Voller Mut und mit geballter Faust oder schlotternden Knien und Gedankenkarussel geht es dann ins Leitungsbüro…

 

So sieht es oft aus, wenn das traditionelle Feedback-Gespräch im Unternehmen ansteht. Von Angst, oder Abwehrhaltung geprägt … Dass es auch anders geht, beweisen schon viele Organisationen, die das nicht mehr tragen können und wollen.

Auch wir haben darauf keine Lust und pflegen seit gut 2 Jahren unsere MANÖVERKRITIK. Gründe hatten wir, wie die meisten, genug – denn das gepflegte Hasten durch das Tagesgeschäft sorgt dafür, dass Achtsamkeit verloren geht und sich unbemerkt Probleme einschleichen.


Es sind meist die kleinen Konflikte, ausgelöst durch wenig Kooperation und aneinander-vorbei-arbeiten, die zu größeren werden. Bevor Unausgesprochenes hochkocht, ist es wichtig mehr als nur einmal im Jahr ein Teamevent zu haben oder individuell im Mitarbeitenden-Gespräch Feedback zu geben und zu bekommen.
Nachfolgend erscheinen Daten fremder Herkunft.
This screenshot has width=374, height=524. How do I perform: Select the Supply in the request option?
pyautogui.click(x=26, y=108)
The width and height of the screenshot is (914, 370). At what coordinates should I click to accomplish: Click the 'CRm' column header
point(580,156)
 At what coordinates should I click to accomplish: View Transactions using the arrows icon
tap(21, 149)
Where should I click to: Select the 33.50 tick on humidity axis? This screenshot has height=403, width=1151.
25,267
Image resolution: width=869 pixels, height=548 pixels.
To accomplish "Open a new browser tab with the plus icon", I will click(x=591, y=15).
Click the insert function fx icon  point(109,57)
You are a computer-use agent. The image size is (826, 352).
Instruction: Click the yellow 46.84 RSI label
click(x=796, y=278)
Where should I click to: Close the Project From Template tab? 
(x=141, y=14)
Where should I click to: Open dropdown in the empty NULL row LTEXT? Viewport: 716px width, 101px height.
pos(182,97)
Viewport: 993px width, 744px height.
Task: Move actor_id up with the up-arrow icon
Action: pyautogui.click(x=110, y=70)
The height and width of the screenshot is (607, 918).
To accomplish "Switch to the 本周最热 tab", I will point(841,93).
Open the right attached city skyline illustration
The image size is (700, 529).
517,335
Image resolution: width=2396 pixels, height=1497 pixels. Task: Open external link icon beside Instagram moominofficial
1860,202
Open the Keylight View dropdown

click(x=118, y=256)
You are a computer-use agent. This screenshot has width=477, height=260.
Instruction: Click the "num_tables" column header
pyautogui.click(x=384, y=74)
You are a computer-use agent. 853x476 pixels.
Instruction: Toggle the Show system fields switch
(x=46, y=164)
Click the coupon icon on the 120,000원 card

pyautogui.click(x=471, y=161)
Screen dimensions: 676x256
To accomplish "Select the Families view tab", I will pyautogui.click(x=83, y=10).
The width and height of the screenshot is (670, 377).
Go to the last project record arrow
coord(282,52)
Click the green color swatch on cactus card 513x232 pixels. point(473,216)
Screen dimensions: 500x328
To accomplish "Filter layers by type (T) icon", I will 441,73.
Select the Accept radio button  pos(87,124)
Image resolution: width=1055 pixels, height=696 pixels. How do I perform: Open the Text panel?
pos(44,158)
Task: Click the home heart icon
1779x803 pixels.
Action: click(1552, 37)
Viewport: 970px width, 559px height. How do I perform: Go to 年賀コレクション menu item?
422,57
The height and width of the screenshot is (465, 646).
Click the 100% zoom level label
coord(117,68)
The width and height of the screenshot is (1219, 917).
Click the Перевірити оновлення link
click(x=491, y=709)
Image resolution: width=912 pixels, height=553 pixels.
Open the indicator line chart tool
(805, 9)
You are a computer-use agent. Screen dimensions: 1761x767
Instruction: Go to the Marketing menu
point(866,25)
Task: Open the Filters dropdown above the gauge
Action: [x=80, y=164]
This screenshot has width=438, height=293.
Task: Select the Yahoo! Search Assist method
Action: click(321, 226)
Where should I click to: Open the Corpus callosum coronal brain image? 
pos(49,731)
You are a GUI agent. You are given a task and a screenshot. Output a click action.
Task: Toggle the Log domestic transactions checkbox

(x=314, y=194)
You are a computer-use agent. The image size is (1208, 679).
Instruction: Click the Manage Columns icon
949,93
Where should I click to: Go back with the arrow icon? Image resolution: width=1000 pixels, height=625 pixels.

Dieses Phänomen ist auch nicht an uns vorbeigegangen und so entwickelte sich die Manöverkritik als Teamfeedback-Instrument. Alle zwei Monate geben wir uns eine feste Zeit und Struktur, wie auch in unseren Workshops. So verheddern wir uns nicht und kratzen nicht nur an der Oberfläche mit Klassikern wie „Ja, ja, bei mir alles tutti!“

 

Unsere Manöverkritik wird inhaltlich von immer ähnlichen Fragen geprägt:
„Was war gut und wieso?“
„Was war nicht so gut und wieso?“
„Was wünschen wir uns?“.
Für den Austausch schnappen wir uns immer wieder neue Methoden und probieren sie aus. Das können auch Methoden aus unseren Workshops sein wie WishLikeTransfer oder Speedboat.
Richtig knackig kann es auch mit der Empathy Map werden. Das erfordert schon großes Vertrauen sich in Kolleg*innen zu versetzen und zu formulieren, was die wohl so denken, fühlen oder meinen. 

 

Empfehlung deswegen: ernennt jemanden aus dem Team für die Vorbereitung und die Moderation. Es braucht Atmosphäre & Struktur im Meeting sowie Offenheit des Teams, die es ermöglicht, wirklich ehrlich zur Sprache zu bringen, was das Team und jeden Einzelnen bewegt – oder eben nicht.

 

Manöverkritik, oder wie auch immer Euer Team es nennen mag, schafft Nähe und Authentizität , wenn ernsthaft, ‚tief‘ genug und regelmäßig durchgeführt – und das „Wozu“ des Teams bleibt scharf und präsent.